Data shown.
┄┄┄┄┄┄┄┄┄┄

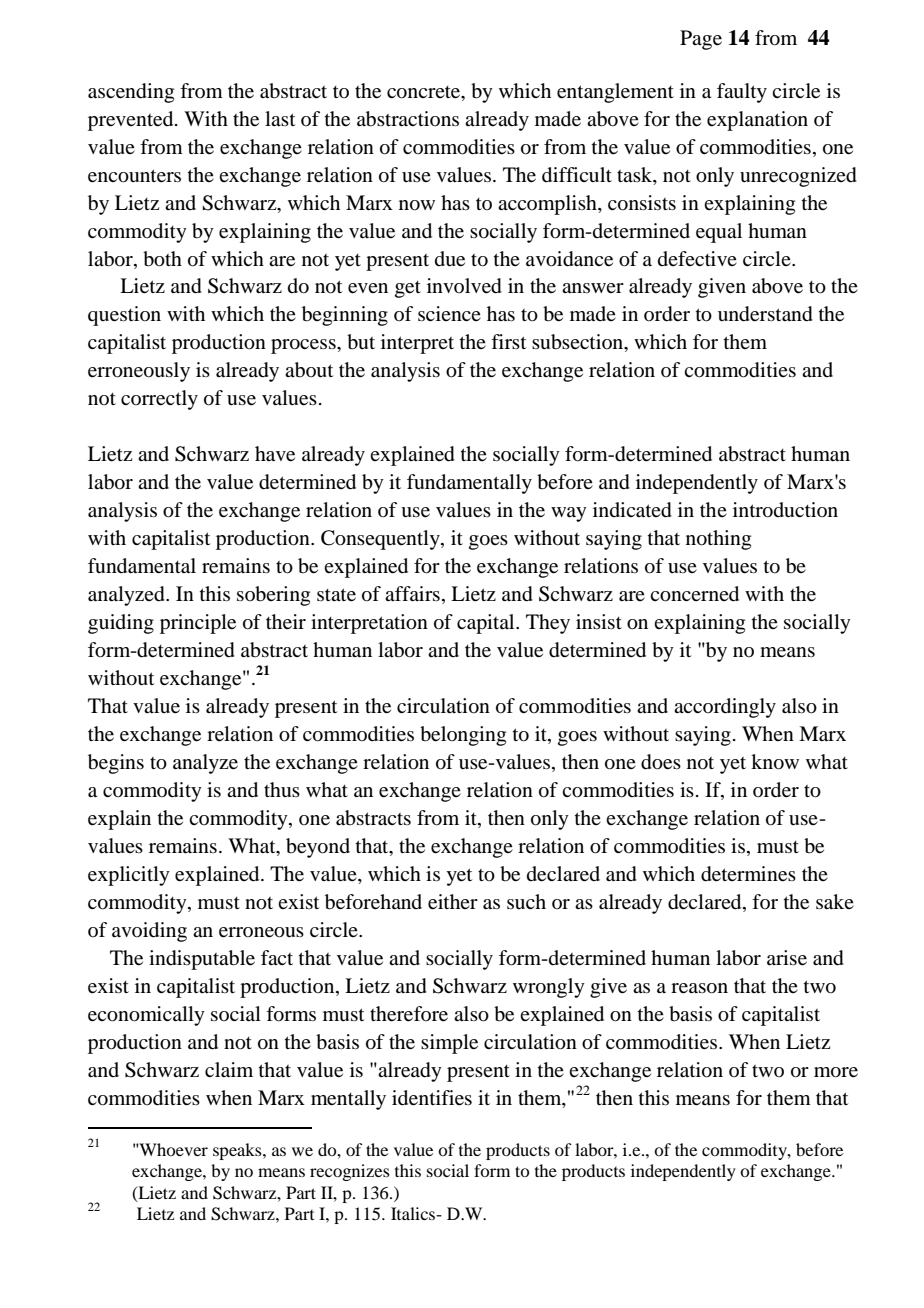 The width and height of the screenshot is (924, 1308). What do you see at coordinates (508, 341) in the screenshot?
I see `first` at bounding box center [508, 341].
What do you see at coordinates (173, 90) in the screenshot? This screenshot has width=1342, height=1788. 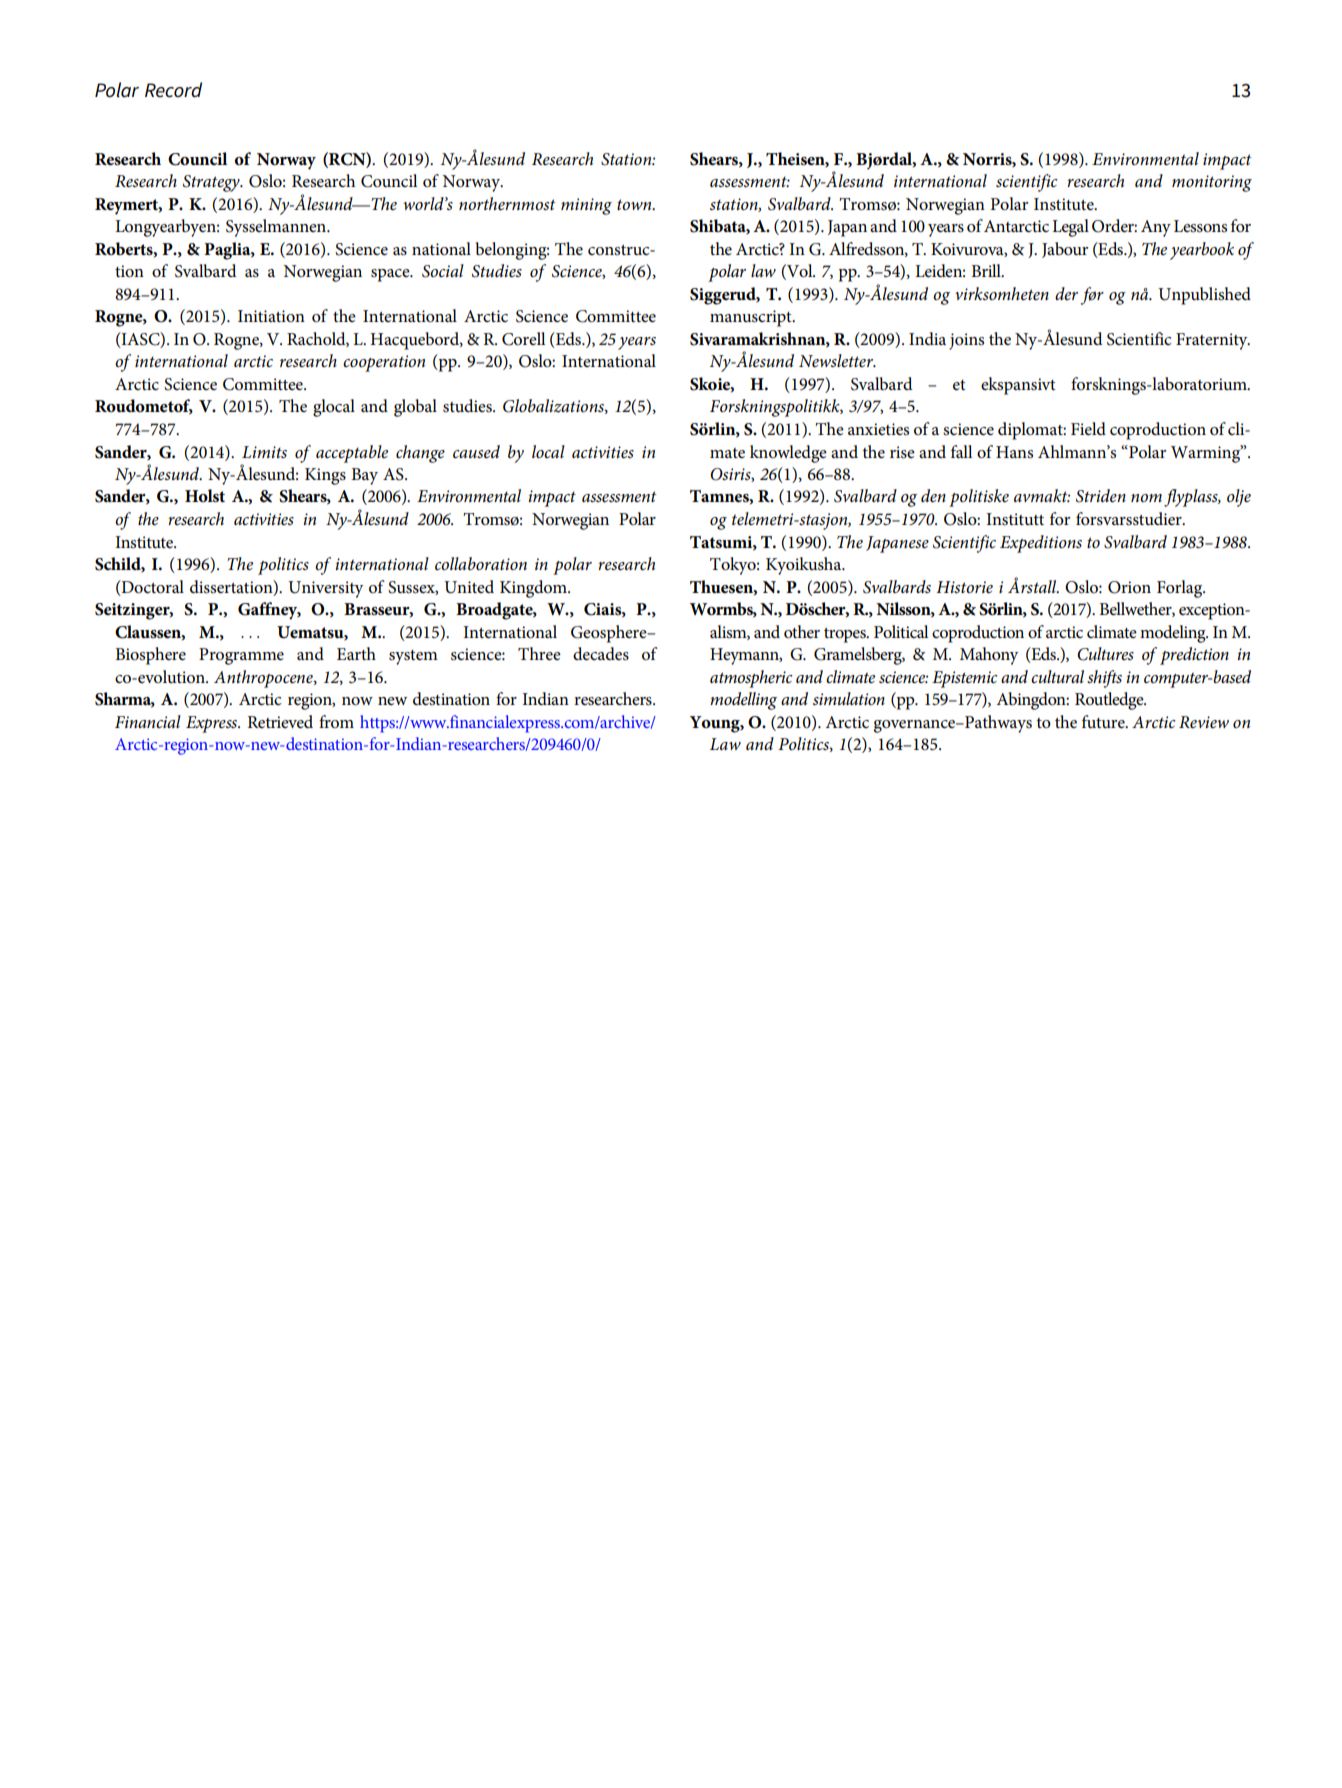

┄┄┄┄┄┄┄┄┄┄

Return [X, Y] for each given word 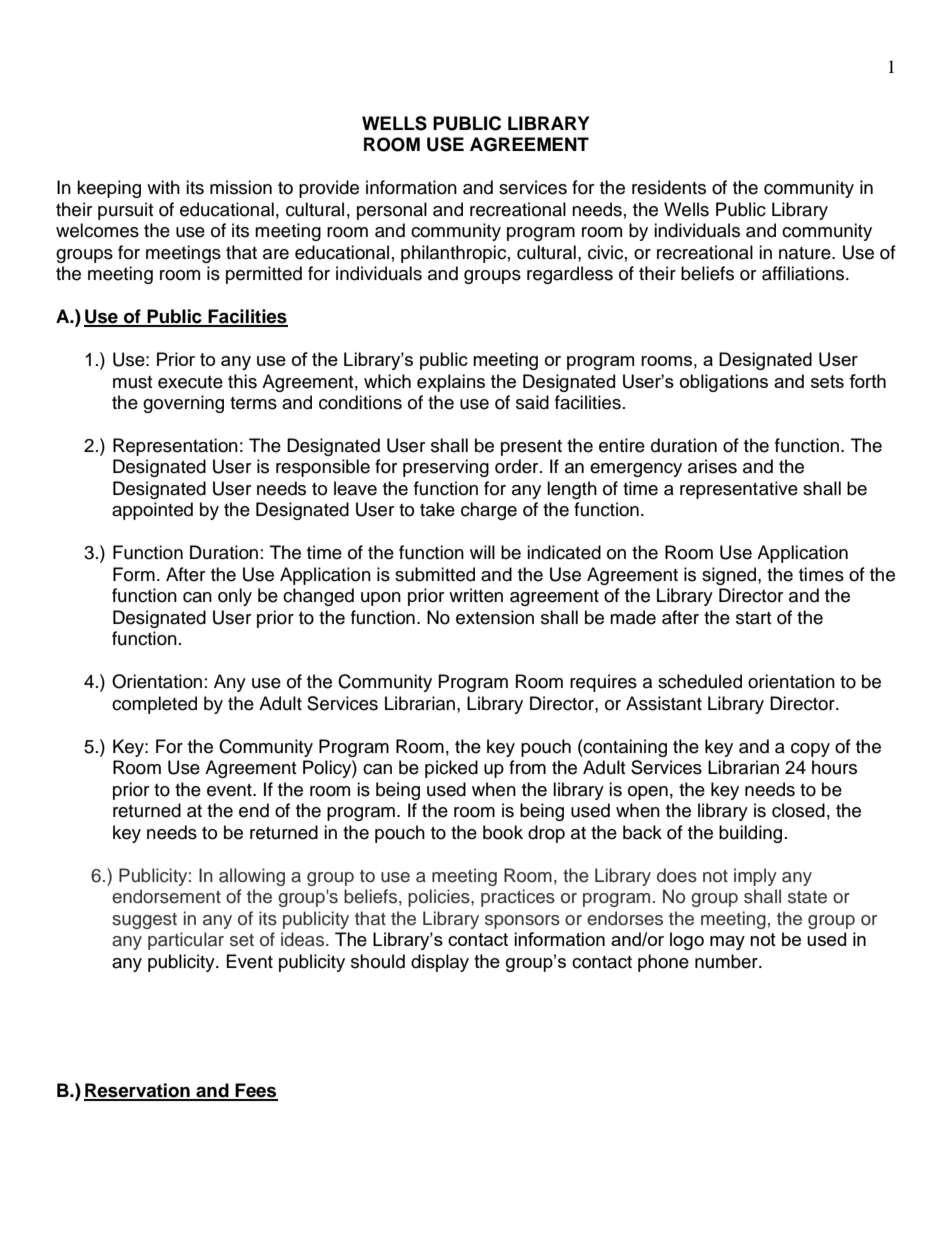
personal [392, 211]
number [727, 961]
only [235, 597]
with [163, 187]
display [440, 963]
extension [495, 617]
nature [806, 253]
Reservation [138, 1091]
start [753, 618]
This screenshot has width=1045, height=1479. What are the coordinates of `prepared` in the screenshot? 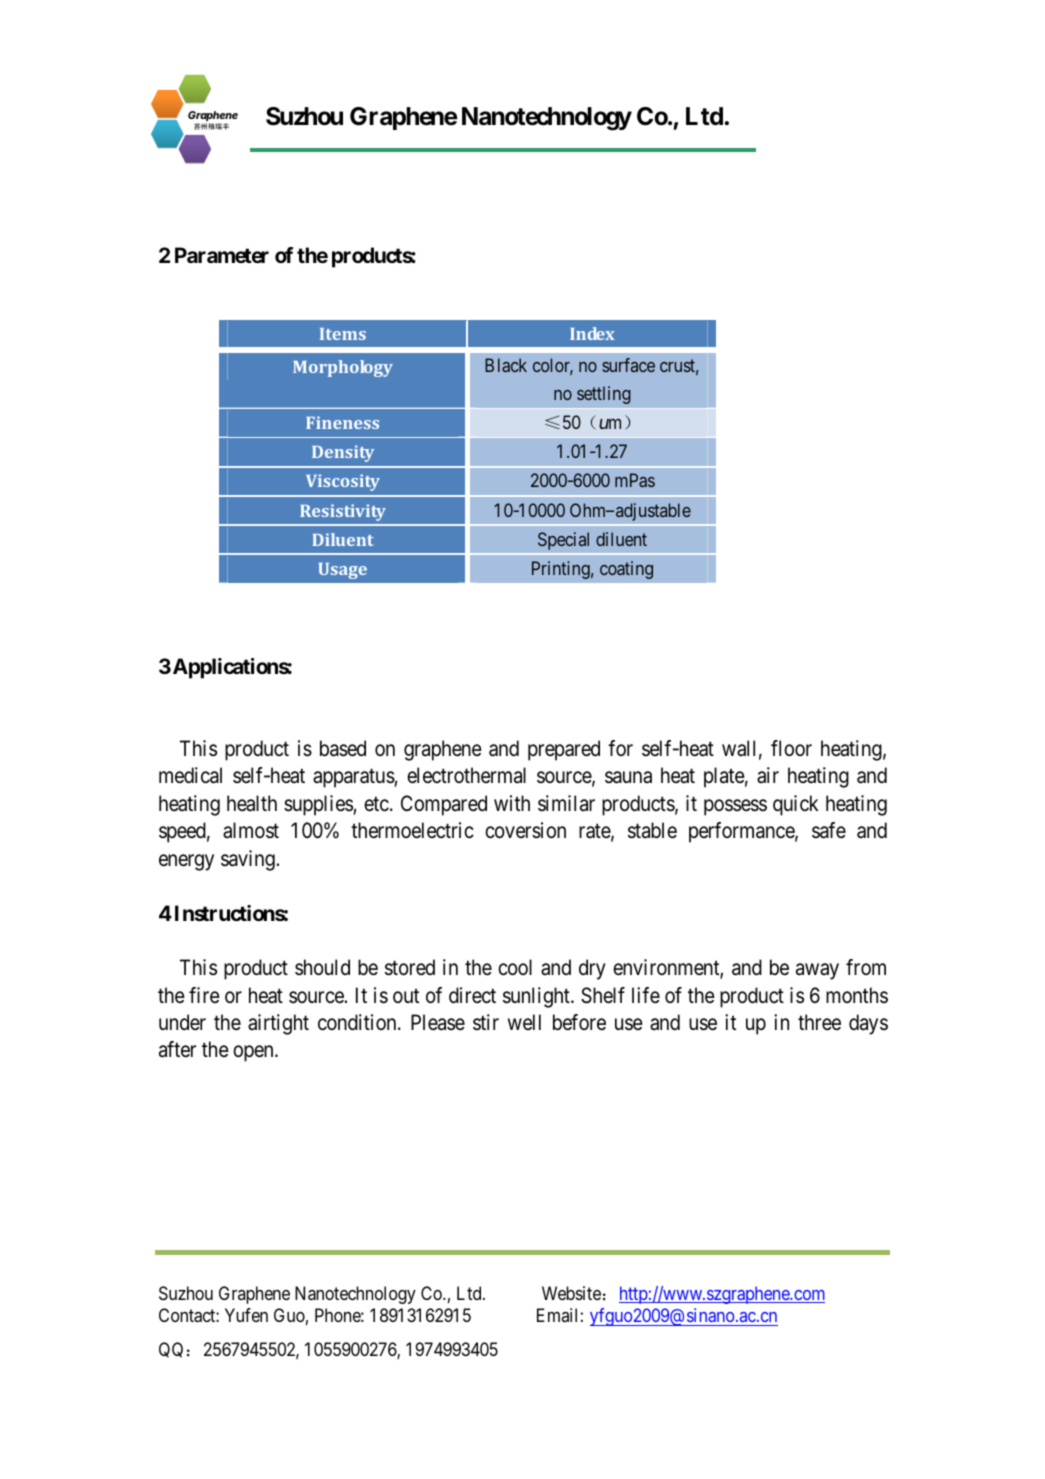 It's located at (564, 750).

┄┄┄┄┄┄┄┄┄┄

Problem to solve. Copy the material above word for word, everything from the line containing "The width and" down to the line containing "What do you see at coordinates (173, 90)", and leave the pictures out.

Answer to this task.
 The width and height of the screenshot is (924, 1308). What do you see at coordinates (508, 341) in the screenshot?
I see `first` at bounding box center [508, 341].
What do you see at coordinates (173, 90) in the screenshot? This screenshot has width=1342, height=1788. 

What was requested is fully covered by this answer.